Code Blue – Emergency
- First edition cover (publ.Del Rey) Cover art by David B. Mattingly
- Author: James White
- Series: Sector General
- Publisher: Del Rey Books
- Publication date: June 12, 1987
- ISBN: 978-0-345-34172-3

= Code Blue – Emergency =

1987 novel by James White

Code Blue – Emergency is a 1987 science fiction novel by Northern Irish writer James White, part of his Sector General series.

White said in an interview that originally he intended to end the series with Star Healer (1985), by which time the central characters had reached the top levels in their careers.

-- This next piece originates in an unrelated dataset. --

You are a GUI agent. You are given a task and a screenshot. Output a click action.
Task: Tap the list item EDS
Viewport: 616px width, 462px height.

However Ballantine Books persuaded him to continue, and he extended the stories' range by introducing new central characters beginning with Code Blue – Emergency.

== Plot ==
The protagonist of the story is Sommaradvan healer Cha Thrat. She bravely saved a human pilot who crashlanded on her planet, despite a complete lack of knowledge about his physiology. Contact with her species was established by the accident, so knowledge of their social customs is still virtually non-existent. However, she is invited to join the Sector General staff.

Cha Thrat innocently wreaks havoc by following her instincts and social customs. First she befriends a hypochondriac Chalder. Next, she is invited to assist at a therapeutic surgery operation to amputate the limb of a Hudlar, which will prolong its life (following events depicted in the previous novel in the series, Star Healer). When given the honour of cutting the limb, she obliges – and then deliberately cuts her own arm off as well, in accordance with the custom of her people. Next she saves the untouchable patient Khone (see Star Healer), and then finds a weird parasite species on a derelict spaceship. Due to the chaos she causes, every department in the hospital now refuses to allow her near their patients. O'Mara values her unusual approaches, and decides to add her to his staff.